2. How is the speed of light related to spacetime?

The speed of light is a fundamental property of spacetime. It is the maximum speed at which all energy, information, and matter can travel through spacetime. This means that nothing can move faster than the speed of light, and it is a fundamental limit of the universe.

3. Why is the speed of light considered constant in all reference frames?

According to Einstein's theory of special relativity, the speed of light is constant in all reference frames because it is a fundamental property of spacetime. The laws of physics are the same for all observers, regardless of their relative motion, and the speed of light is a fundamental limit of the universe.
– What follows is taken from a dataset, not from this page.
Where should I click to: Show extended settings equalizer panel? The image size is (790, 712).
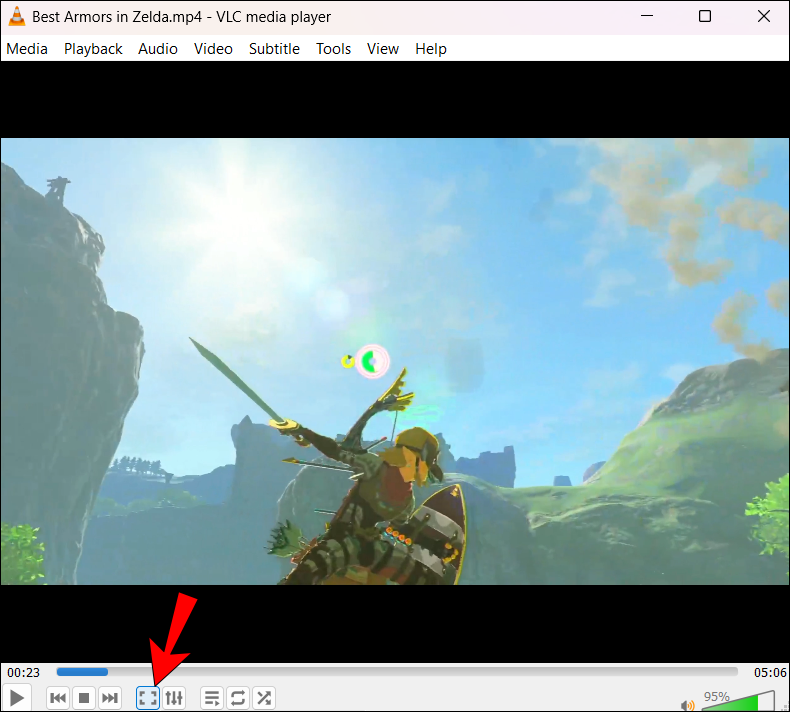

4. How does the constant speed of movement through spacetime affect time and space?

The constant speed of movement through spacetime is a fundamental property that affects the way we experience time and space. According to Einstein's theory of relativity, time and space are not absolute, but are relative to the observer's frame of reference. The constant speed of light is a fundamental limit that affects the way time and space are perceived by different observers.

5. Can anything travel faster than the speed of light through spacetime?

No, nothing can travel faster than the speed of light through spacetime. This is a fundamental limit of the universe and is supported by numerous experiments and observations. Any object with mass would require an infinite amount of energy to reach the speed of light, making it impossible to travel faster than this constant speed.